#### Exercise objective
Pick up the passage below on the Welby right-to-die case and the Church's response, starting right after its last sentence.

#### Given text
*** Block opens ***

The Rome diocese explained that during his life, Welby had “placed himself at odds with Church doctrine” by his outspoken advocacy of assisted suicide. Having been a leading advocate of the “right to die,” Welby—who suffered from muscular dystrophy—became the center of a heated public debate on that issue when he asked his doctors to remove the respirator that was keeping him alive.

An Italian court had ruled that doctors could not take any action that would result in Welby’s death. But Dr. Mario Riccio, after honoring his patient’s request by disconnecting the respirator, insisted that it was “not a cause of euthanasia; it was about refusing treatment.”

The circumstances of Welby’s death roused efforts to reconsider the Italian law governing treatment of patients who are terminally ill. Bishop Elio Sgreccia, the president of the Pontifical Academy for Life, observed that the facts of the Welby case were difficult to discern, especially in light of the surrounding polemics. And Cardinal Javier Lozano Barragan, the president of the Pontifical Council for Health Care, observed that extraordinary medical treatment could become “therapeutic cruelty” when it merely prolongs the suffering of a dying patient.

*** Block closes ***

#### Provided material
*** Block opens ***

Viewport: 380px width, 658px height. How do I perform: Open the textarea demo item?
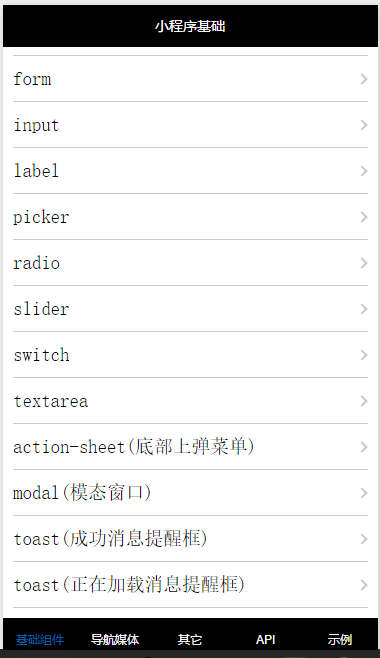click(x=190, y=401)
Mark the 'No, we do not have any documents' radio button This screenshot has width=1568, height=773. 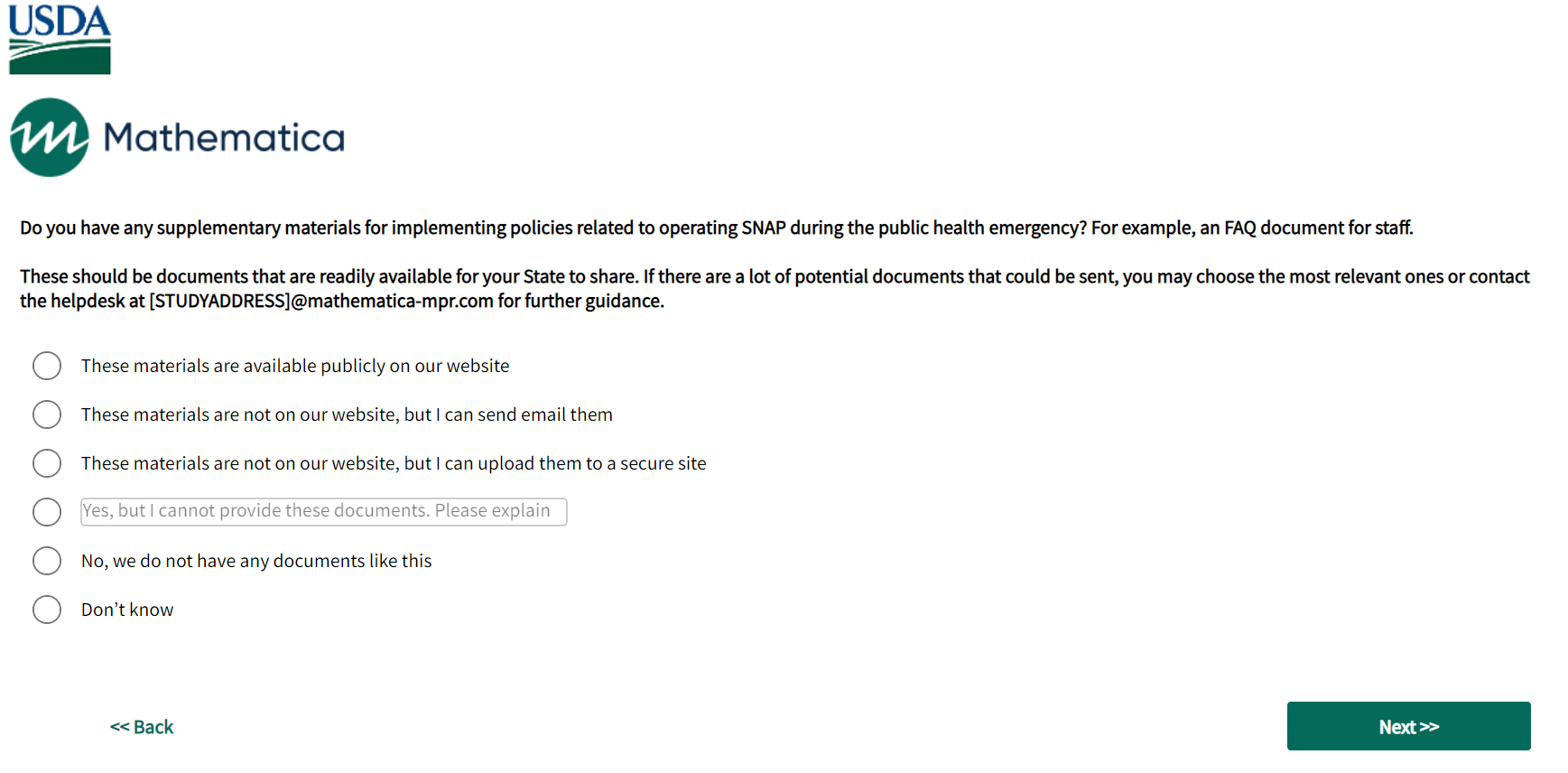click(x=47, y=561)
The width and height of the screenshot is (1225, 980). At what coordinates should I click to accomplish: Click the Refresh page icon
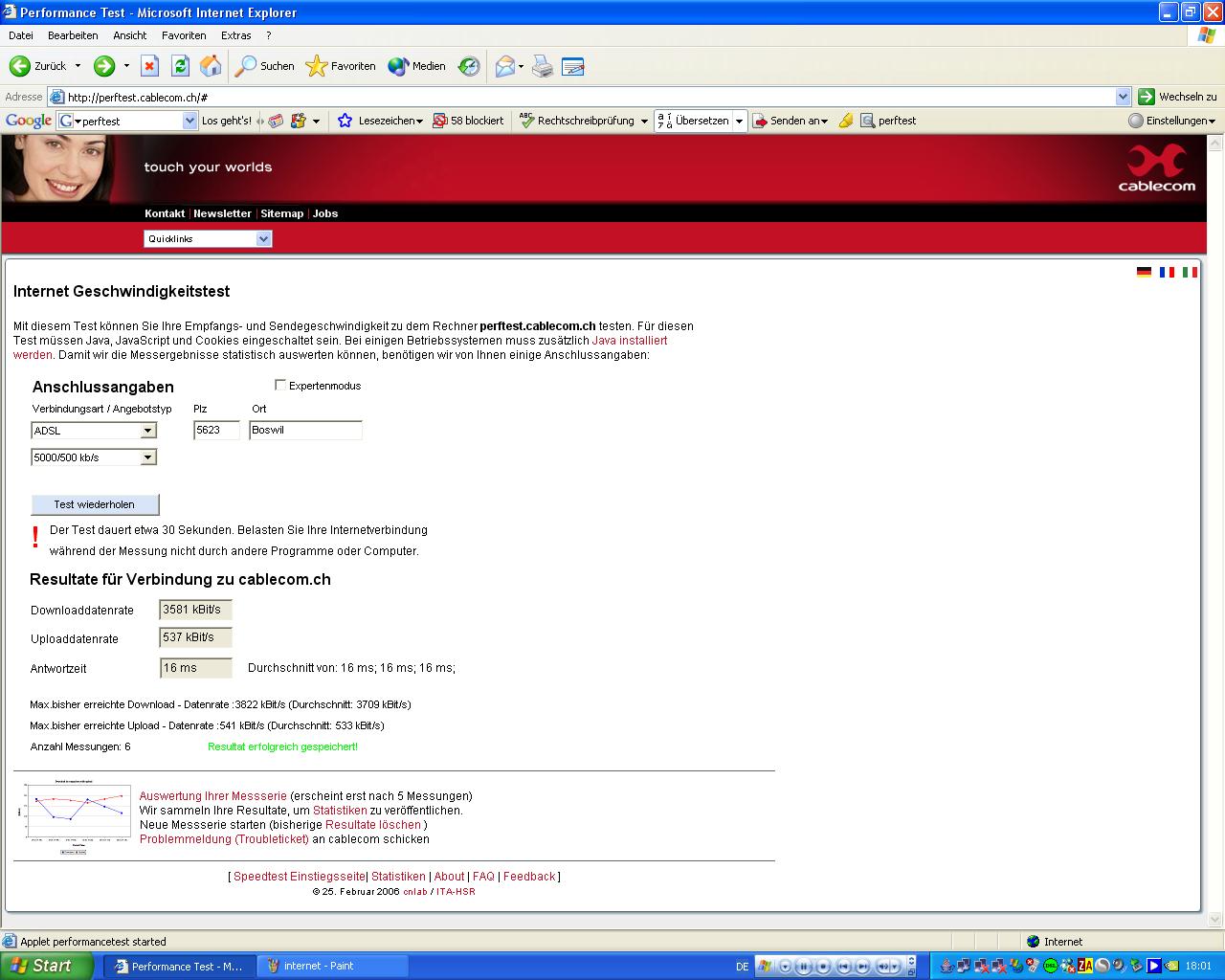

*** Block closes ***

#### Response to this task
In denying a Catholic funeral for Welby, the Rome diocese made it clear that the ruling was not a reaction to the man’s death but a result of his earlier high-profile involvement in public campaigns for legalized euthanasia.

Bishop Rino Fisichella, a Rome auxiliary and chaplain to the Italian parliament, announced that he would pray for Welby, “that God may accompany him in mercy after Welby suffered so much and for so long.” However the bishop left no doubt about his own reaction to the death, saying that he would “also ask our Lord to forgive those who killed Welby.”